[Prompt]:
The data that follows is to be copied exactly, with each image removed.

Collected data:
───

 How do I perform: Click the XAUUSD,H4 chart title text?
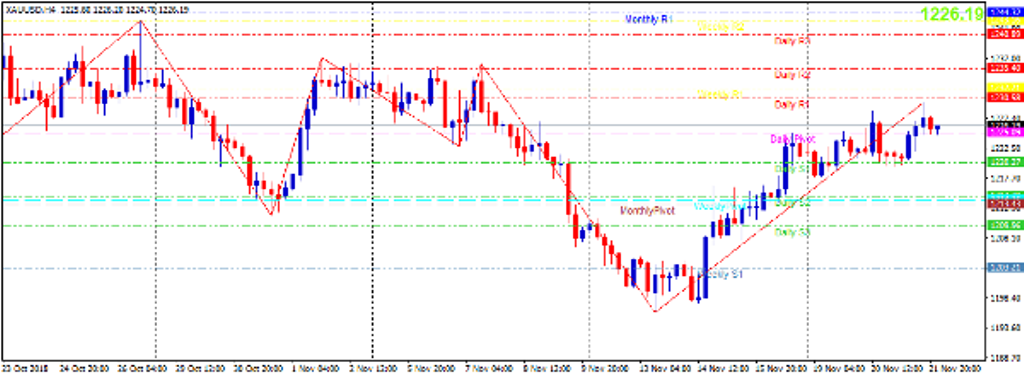31,11
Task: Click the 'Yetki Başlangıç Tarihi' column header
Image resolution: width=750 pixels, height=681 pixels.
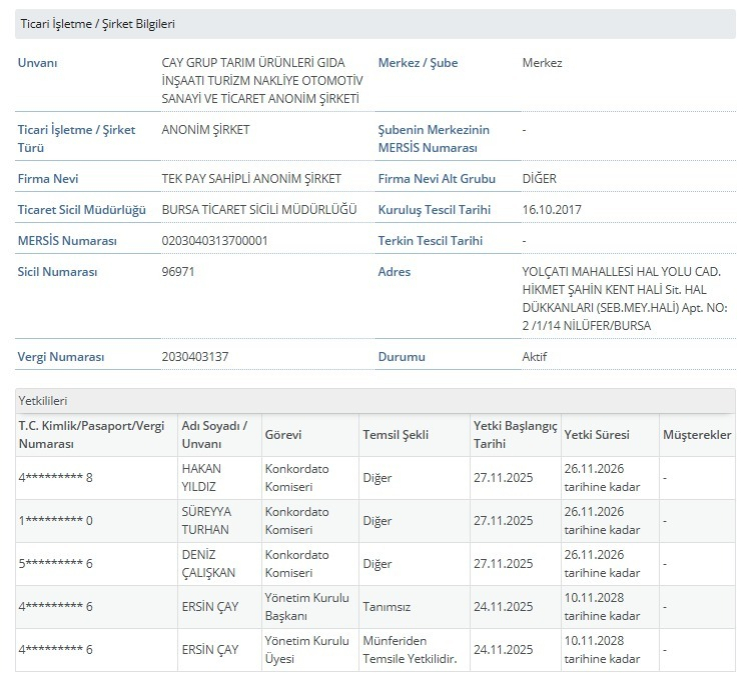Action: [514, 435]
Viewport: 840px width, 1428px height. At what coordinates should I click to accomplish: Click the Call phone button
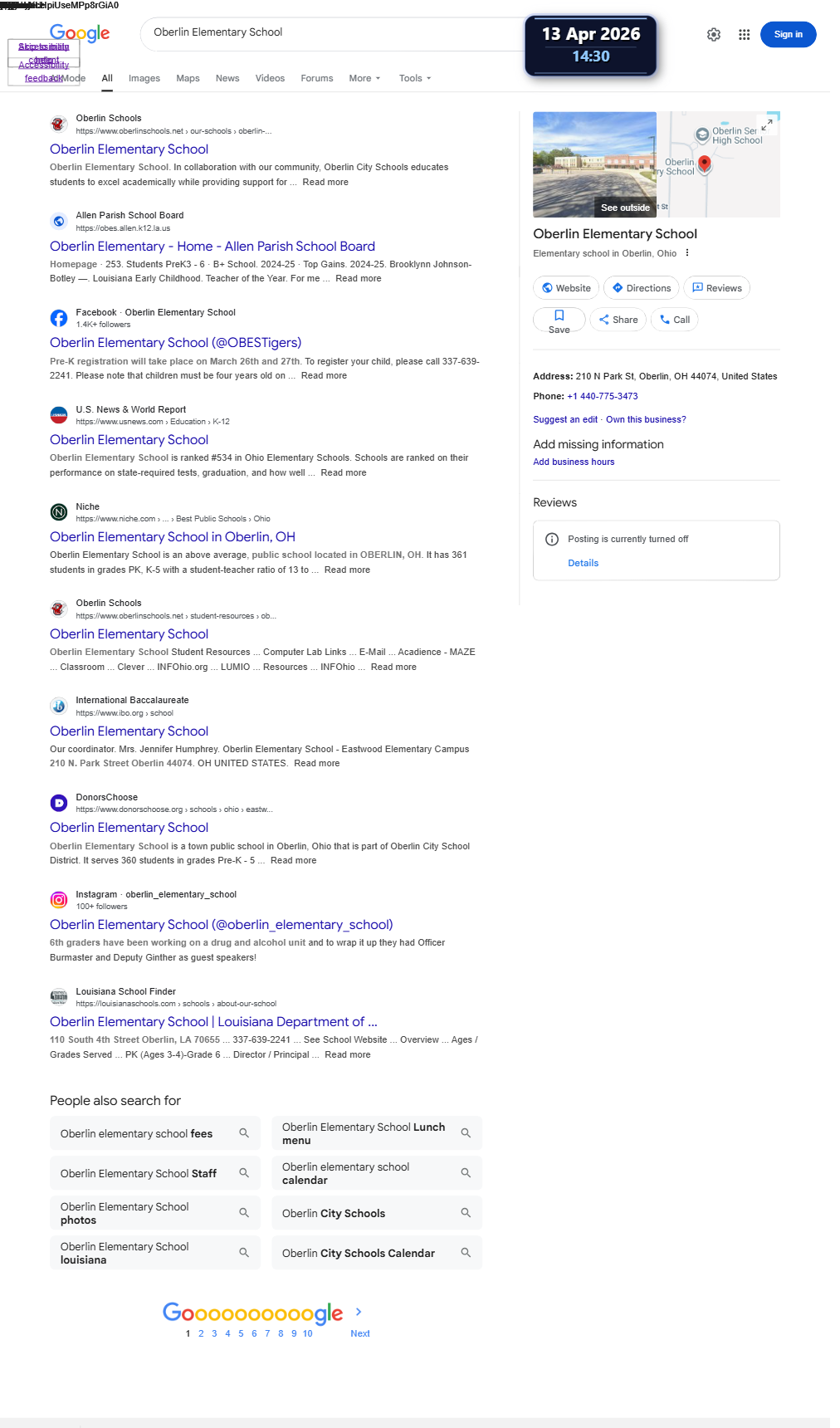(675, 320)
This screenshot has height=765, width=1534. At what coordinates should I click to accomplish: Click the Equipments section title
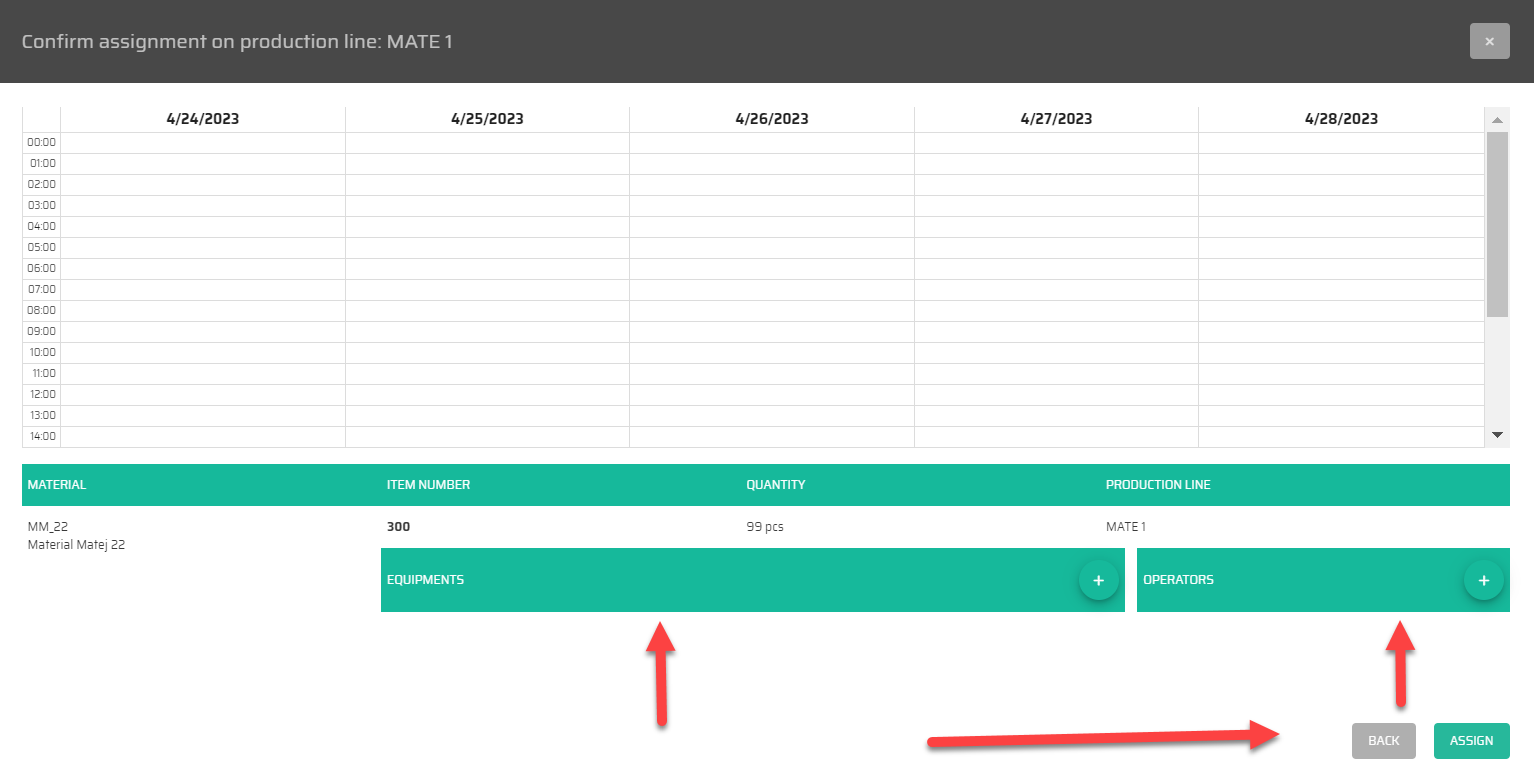click(425, 580)
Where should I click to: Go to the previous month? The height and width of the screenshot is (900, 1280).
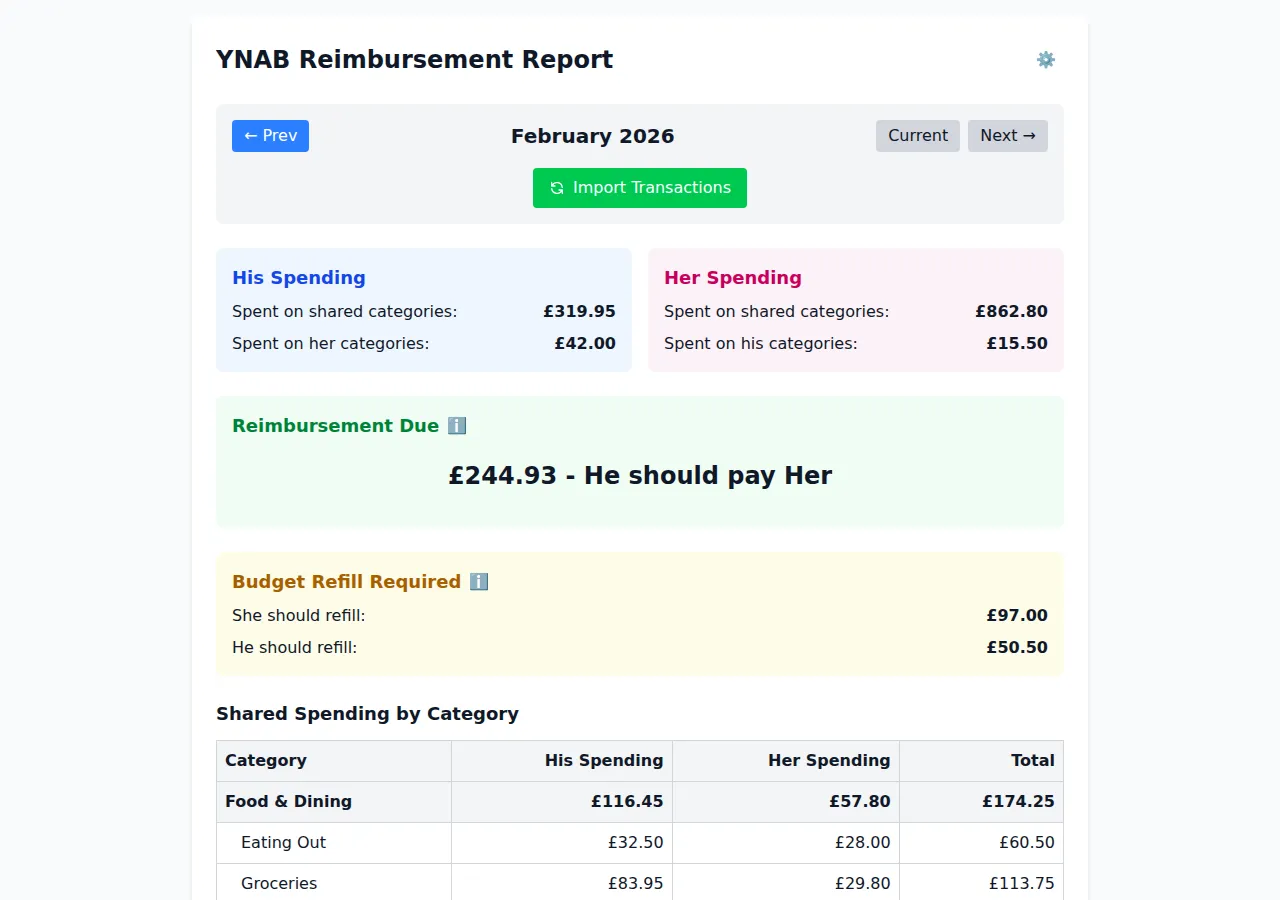click(270, 135)
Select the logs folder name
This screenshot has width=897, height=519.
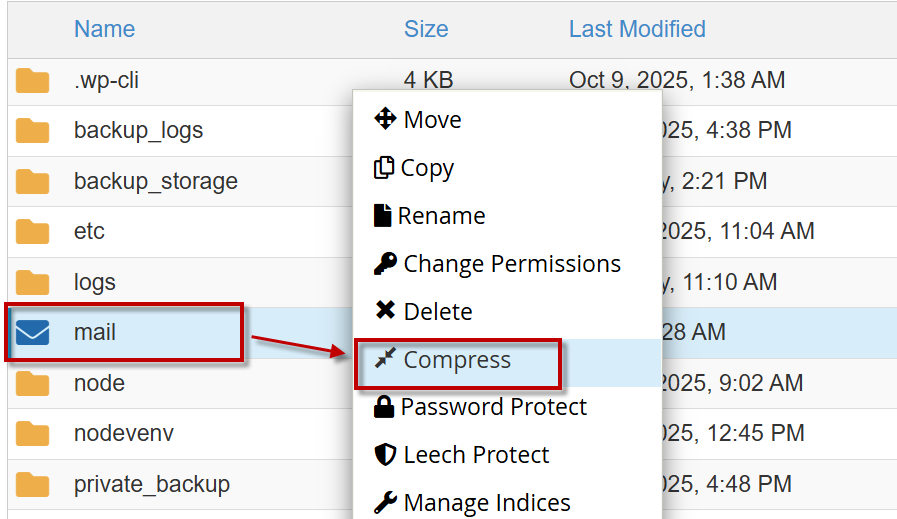pos(95,283)
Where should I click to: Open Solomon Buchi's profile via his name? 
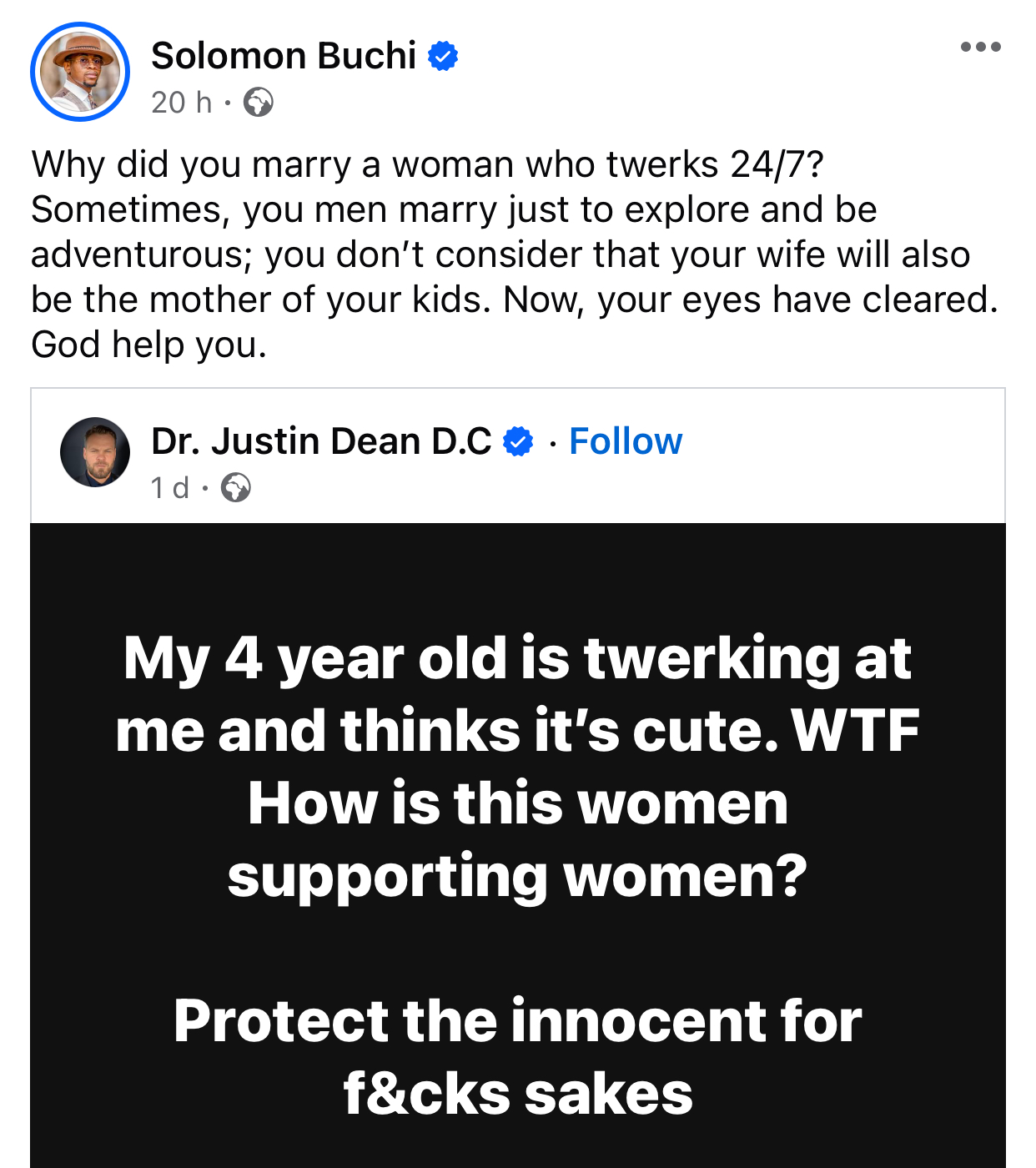click(284, 56)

───

[Exercise response]:
 How do I perform: Click the XAUUSD,H4 chart title text?
31,11
Task: Click the 'Yetki Başlangıç Tarihi' column header
Image resolution: width=750 pixels, height=681 pixels.
Action: [514, 435]
Viewport: 840px width, 1428px height. At what coordinates should I click to accomplish: Click the Call phone button
(675, 320)
This screenshot has height=765, width=1534. At what coordinates should I click to accomplish: Click the Equipments section title
click(425, 580)
Where should I click to: Go to the previous month? The height and width of the screenshot is (900, 1280).
click(270, 135)
Select the logs folder name
This screenshot has width=897, height=519.
pos(95,283)
Where should I click to: Open Solomon Buchi's profile via his name? 
click(284, 56)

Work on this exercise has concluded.